Modern-day women have added responsibilities and shorter deadlines.
Juggling professional and family obligations, it’s not
surprising to find many women walking down the road to chronic
stress, and, possibly, burnout.
In the midst of this chaos, women tend to ignore the most important
aspect of being a working professional and full-time mom - their
own daily diet and nutrition.
Long Term Implications
Lawyer, Aruna Nafday, says working women often ignore their
own needs because they concentrate on the needs of others in
the family. “I used to be the same until I realised how
important it was to maintain my own energy levels to work and
take care of family. Which is why I always make it a point to
eat on time and to eat healthily,” Nafday says.
Ignoring the diet can have serious long-term health implications
for women, say doctors.
Dr Vidya Yerwadekar, gynaecologist and a working mother says
sicknesses like osteoporosis, back aches, depression, hyper
acidity, anaemia and urinary infections call be fall-outs for
women who ignore their diets.
Well for those working women out there who want to know where
to get started with a healthy diet, this is what the experts
say.
Proper Food Combinations
Aditi Kulkarni, senior dietician, Endurance Fitness Club: Aditi
feels that timing and proper combination of foods can go a long
way in maintaining a healthy lifestyle.
- Food with a combination of proteins and vitamin A, carbo-hydrates
and vitamin B, iron and vitamin C are ideal.
- Soya products and bean sprouts are a good source of en-ergy
boosting high biological value proteins.
- Health food products like whole-wheat bread, wheat pas-tas
and tofu are also a great source of mono and saturated fatty
acids.
- For non-vegetarians, an egg with a yolk is a good energy
booster. Eating only egg whites provides incomplete protein
and lecithin to the body.
- Salads with olive or mustard oil dressing work well too.
- Instead of fruit juices, eating a whole fruit is more
energising because of high fibre content. If you still prefer
juices, have a mixed fruit juice, unstrained.
Eating Habits
- Break your eating habits into three meals and two snacks
during the day.
- The old rule of ‘breakfast like a king and dinner
like a pauper’ is still accurate. Eating breakfast
is very healthy, as the body’s metabolic rate is very
high in the morning.
- Breakfast must include cereals and a combination of proteins
and vitamins like oranges, papayas and milk.
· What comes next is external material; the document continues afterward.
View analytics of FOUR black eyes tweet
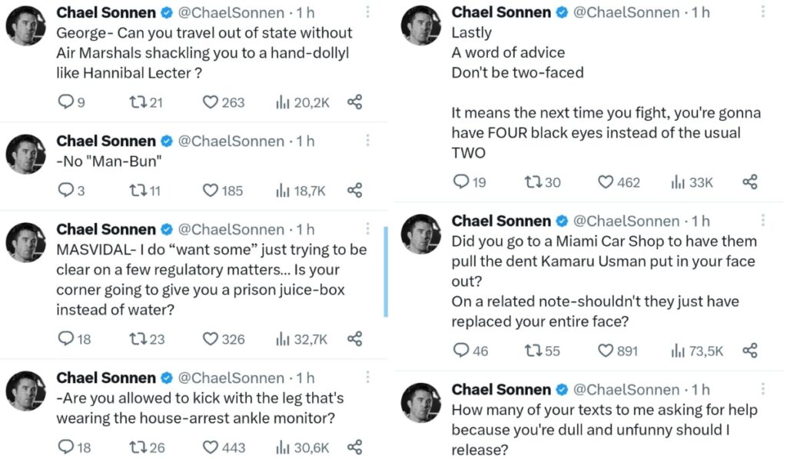The image size is (787, 459). (x=678, y=182)
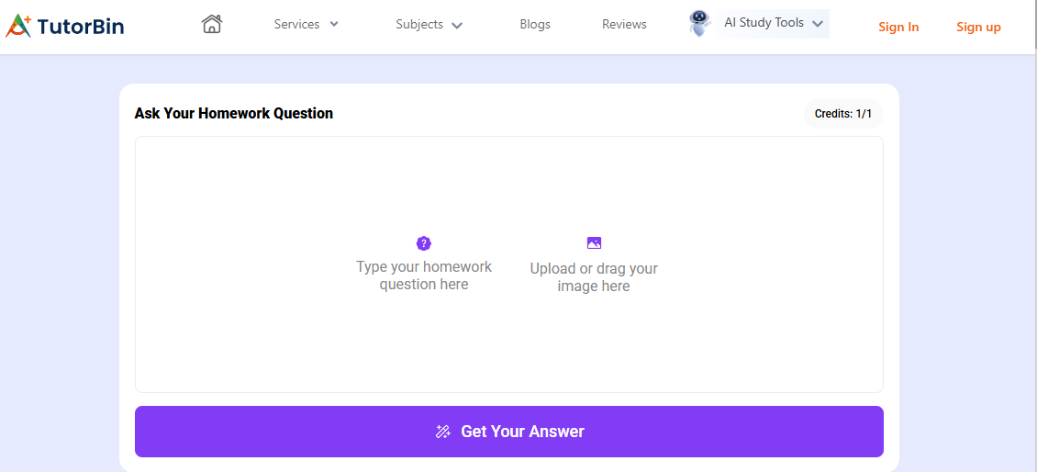Click the Ask Your Homework Question heading
The width and height of the screenshot is (1037, 472).
point(234,114)
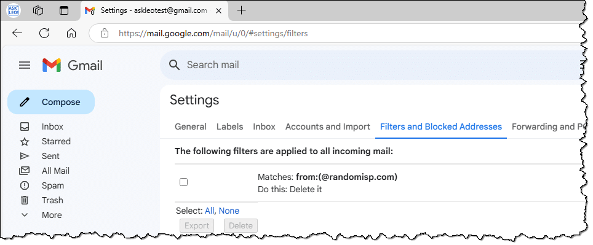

- Lunch should be very light and include buttermilk (very
healthy source of calcium), salads with broccoli, mushrooms
and olives (prevents toxins from accumulating in the body)
and fruits.
- Dinner should be eaten before 7 pm and should include
cooked food. If you’re still hungry, you can munch
on salads, fruits or even soup later
- Soya products like nuts, beans, chaklis, puffed rice,
whole wheat bran biscuits, bean sprouts and wheat pastas
make ideal snack options
- Popping a muti-vitamin and a mineral pill after breakfast
also helps prevent stress and boost energy
Do’s And Don’ts
Kamal Palia, chief nutritionist, Ruby Hall Clinic: Kamal says
it’s very important that women are aware of what they
are putting in their mouths.
- Avoid fast foods as they are high in fat. Simultaneously,
it will result in low energy levels.
- Avoid all kinds of fried food and instead, bake or grill
your food.
- Instead of cheese, you can substitute with paneer or
tofu. Idlis are also a very healthy option
- Instead of dry fruits, munch on chana or popcorn.
- Drinking water through the day is very vital. Alternatively,
you can substitute with butter-milk or coconut water.
- Use non-stick pans while cooking, as they require very
little oil.
- Finally, a little bit of yoga and deep breathing exercises
will keep you fit as a fiddle, and raring to go!